I am working with panel data (i.e., a panel of IDs and time periods) in Dask and wish to resample the frequency from microseconds to 30 seconds. Sample data looks like this:
size price ID
datetime
2018-09-26 13:50:00.000600 300 17.8185 AR
2018-09-26 13:50:00.004797 25 37.1165 BCOR
2018-09-26 13:50:00.005955 300 17.8185 AR
2018-09-26 13:50:00.006066 100 78.6200 XLI
2018-09-26 13:50:00.006862 100 73.0600 ABT
2018-09-26 13:50:00.007164 100 73.0600 ABT
2018-09-26 13:50:00.008643 100 73.3332 FAS
2018-09-26 13:50:00.008762 100 73.0600 ABT
2018-09-26 13:50:00.008793 2 114.4950 MSFT
2018-09-26 13:50:00.008978 100 20.6350 NWL
where ID is a string
, datetime is the datetime
object (currently set as the index), size is int64
and price is float64
. I want to:
- groupby
ID
- resample onto a 30-second frequency
- while aggregating price by its mean and aggregating size by its sum. Essentially, aggregate columns by different functions.

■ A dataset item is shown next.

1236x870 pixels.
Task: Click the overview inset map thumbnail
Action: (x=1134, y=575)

I understand that Dask doesn't support groupby-resample operations, but based on an excellent post here, it seems doable using a mix of dask and pandas.
My current attempt (based on the linked post above) is:
def per_group(blk):
return blk.resample('30S').agg({blk['price']: np.mean, blk['size']: np.sum})

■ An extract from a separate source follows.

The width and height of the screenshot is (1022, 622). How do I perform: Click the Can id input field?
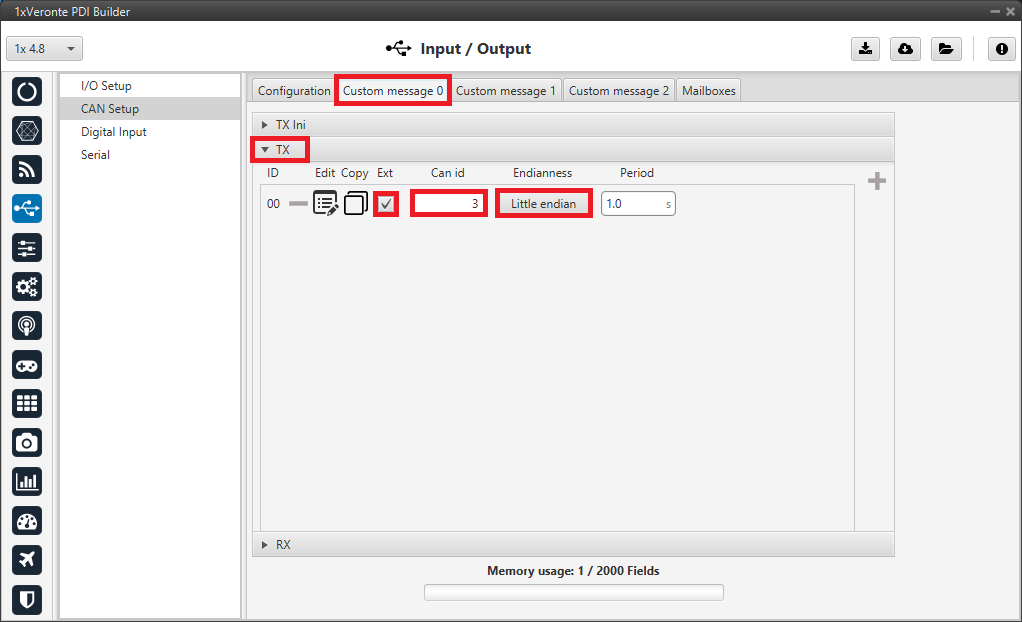pyautogui.click(x=449, y=204)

ddf.groupby('ID').apply(per_group, meta=ddf).compute()
but it returns TypeError: 'Series' objects are mutable, thus they cannot be hashed
. My sense is that it has something to do with the 'ID' column but I can't figure it out. I also tried supplying meta={'size': np.int64, 'price': np.float64, 'ID': 'object'}
instead but to no avail.
Would love to see any other way this could be done more efficiently! Thanks.